Hawaii SNF reports data breach of 20,000 records

A skilled nursing facility on the Hawaiian island of Oahu is among the latest victims in a string of data breaches reported by healthcare companies in the past year. 

As McKnight’s previously reported, 322 healthcare organizations suffered data breaches in 2022 — the third year in a row the industry led all others in the number of data compromises.

Aloha Nursing Rehab Centre in Kaneohe, HI, notified 20,016 residents last month of a data breach that occurred in early July. According to the notification, the SNF discovered the breach in late December “after an extensive forensic investigation and manual document review.” Accessed files contained personal information for a limited number of individuals. Breached information contained full names, dates of birth, Social Security numbers, financial account information, driver’s license or state identification numbers, medical record and/or resident/patient account numbers, health information and health insurance information, according to the facility.

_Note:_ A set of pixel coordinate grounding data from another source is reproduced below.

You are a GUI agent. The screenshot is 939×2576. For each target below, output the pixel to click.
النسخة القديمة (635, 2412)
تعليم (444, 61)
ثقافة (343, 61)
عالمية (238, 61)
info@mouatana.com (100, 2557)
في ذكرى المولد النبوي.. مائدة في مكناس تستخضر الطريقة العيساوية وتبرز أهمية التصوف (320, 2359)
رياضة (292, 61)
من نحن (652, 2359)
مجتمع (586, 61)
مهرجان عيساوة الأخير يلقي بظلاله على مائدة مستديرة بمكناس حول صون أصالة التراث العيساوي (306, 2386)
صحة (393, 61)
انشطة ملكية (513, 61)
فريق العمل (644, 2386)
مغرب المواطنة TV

Aloha Nursing Rehab Centre said there is no evidence that any personal information has been or will be misused as a direct result of this incident. “However, out of abundance of caution, commencing on February 24, 2023 Aloha Rehab Nursing Centre notified individuals whose information may have been included in the files accessed by the unauthorized party,” the administrators wrote.

A New Jersey continuing care retirement community is calling a potential data breach of resident information in January an “isolated incident” and is using it as an opportunity to educate staff members and beef up its technical safeguards.

There is no evidence that the hackers demanded ransom from Aloha Nursing Rehab Centre. However, healthcare and public health agencies were the most-attacked sectors for ransomware last year, according to the Federal Bureau of Investigation. 

The volume of cyberattacks has remained constant in recent years, according to BankInfoSecurity, but ransom payments have declined. For example, when cybercriminal syndicate Hive hit Consulate Healthcare in January, potentially exposing a significant amount of resident, patient and staff data, the nursing home chain refused to pay the ransom.

“They will not be rewarded for their actions,” the company said in a statement at the time. “We have been able to fully recover our systems without capitulating to extortion demands.”